## PROVIDED PASSAGE
DRILL 2: Drop-back technique. After establishing a proper stance, the coach must demonstrate proper drop-back techniques for man-to-man coverage. Beginning with his outside foot, the coach must demonstrate the proper drop-back technique, aligning three to four athletes side-by-side, 5 yards apart.
On the coach’s signal, the DBs begin to back-pedal. On the coach’s next command, the DBs must use a bicycle-step technique to return to the LOS, along the same path they back-pedaled.
The DB can get out of his back-pedal from a variety of different angles as the play develops. The following drills teach DBs how to do that. Each drill can be done independently or combined into one drill, which we call the Star Drill (illustrated at the end of the article).
DRILL 3: Defensive backs back-pedal on command. The coach indicates which direction the DBs should redirect to. On command, the backs use a bicycle step to redirect at a 45-degree angle toward the LOS and run through the LOS.
DRILL 4: Defensive backs back-pedal on command. The coach indicates which direction the DBs should redirect to. On command, the backs redirect, using a bicycle step, at a 90-degree angle, and sprint 5 yards through the LOS.
DRILL 5: Defensive backs back-pedal on command. The coach indicates which direction the DBs should redirect to. Upon command, the backs must use a bicycle-step technique to turn 45-degrees away from the LOS, sprint 10 yards, and touch a cone placed on the field.
DRILL 6: Defensive backs back-pedal on command. The coach again indicates which direction the DBs should turn to. On command, they are expected to execute a speed-turn technique for a 180-degree turn and then sprint 10 yards to touch a cone placed on the field.
Playing the man
The following drills are introduced to the DBs after they have perfected Drills 1 through 6.
In playing man-to-man coverage, DBs must be able to determine what the receiver is going to do before the receiver actually does it. To do this, the backs must “read” the receiver. At the snap, the DBs focuses their eyes on the inside hip of the receiver.

## WHAT YOU NEED TO DO
**1.** In the defensive back drills passage, what do the DBs focus their eyes on at the snap when playing man-to-man coverage?
**2.** Pick up the defensive back drills passage after its last sentence and keep writing it.

## PROVIDED DATA
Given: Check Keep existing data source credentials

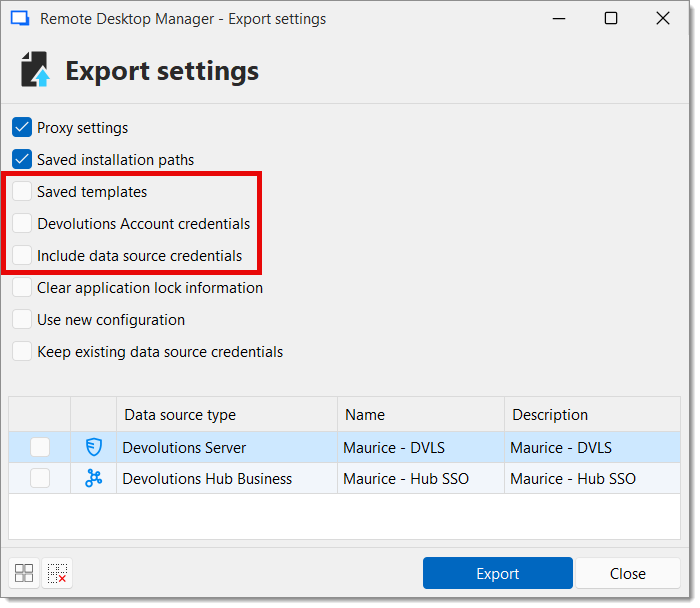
...
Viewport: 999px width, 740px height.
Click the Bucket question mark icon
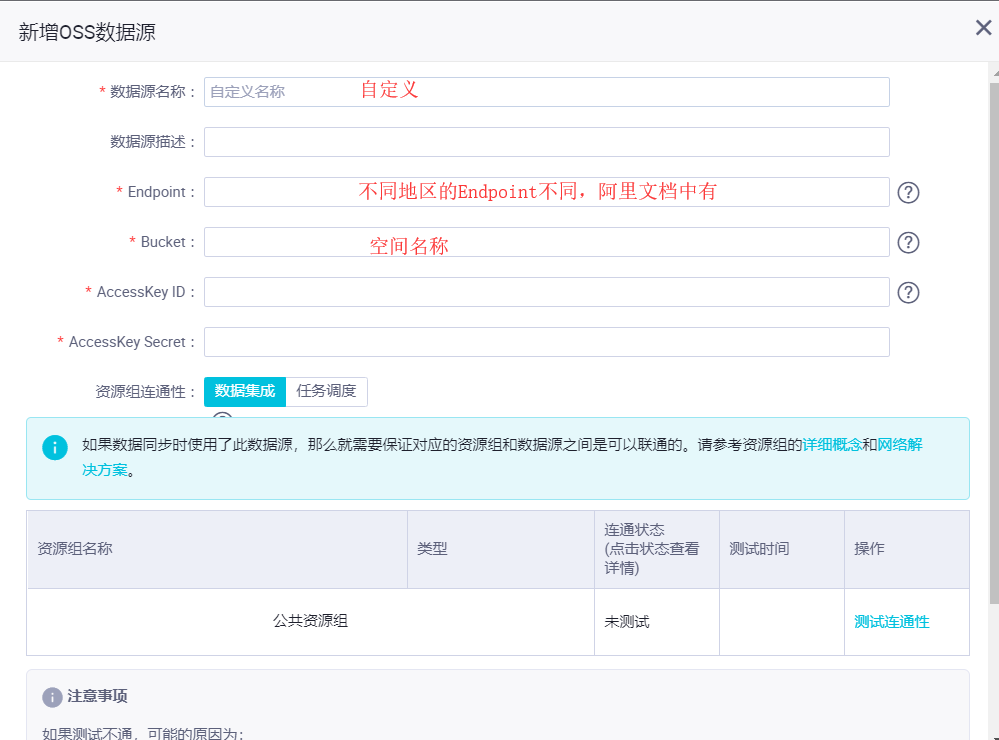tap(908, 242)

## ANSWERS TO EACH TASK
**1.** The inside hip of the receiver.

**2.**
Where the hip goes, the DB goes. If the hip moves up field, the back continue his back-pedal movement. If the hip moves inside, the DB stems inside to keep leverage. If the hip moves to the outside, the back keeps his inside leverage and begins to press the receiver toward the sideline, not allowing the receiver to break back inside.
Thomas Kearney, a former assistant coach at Iowa Wesleyan College, has several drills for teaching how to read the receivers’ intended pass routes. The three following drills are based on an article he once published in Coach & Athletic Director. They are modified somewhat to fit the needs at Wahconah High.
DRILL 7: The 45-degree break. With his eyes focused on a receiver’s inside hip, the DB (with inside leverage) aligns 3 yards off the receiver. On command, the DB and receiver begin to back-pedal, with the receiver breaking at a 45-degree angle toward the LOS.
The DB has to recognize the break and redirect to make a play on the ball thrown by the coach. If the DB cannot make a play on the ball, he must be in position to tackle the receiver.
DRILL 8: The 90-degree break. As in Drill 7, the DB focuses on the inside hip of the receiver. On command, the receiver back-pedals and then breaks at 90 degrees.
The DB must recognize the break and redirect to make a play on the ball. If he cannot make a play on the ball, the DB must be in position to tackle the receiver.
These drills can be adjusted by simply changing the angle of the receiver’s break. We use this drill six times to replicate the Drills 2 through 6. We also make sure to have the DB execute the proper footwork for each drill.
The next step to assure recognition for man-to-man coverage is to place the DB in his proper stance and alignment opposite a receiver. On command, the receiver must run a pre-designated route, which the DB must recognize and defend by using the skill developed through the previous drills.
The routes I most often use for drill work are quick slants, 5 and 10-yard in/out routes, 10-yard inside/outside comebacks, post, and fly. During the season, I adjust the routes to what is expected from each opponent.
When aligned in press coverage, the DB must be 1 yard off the LOS and 1 yard inside the receiver, with his eyes focused on the latter’s inside hip.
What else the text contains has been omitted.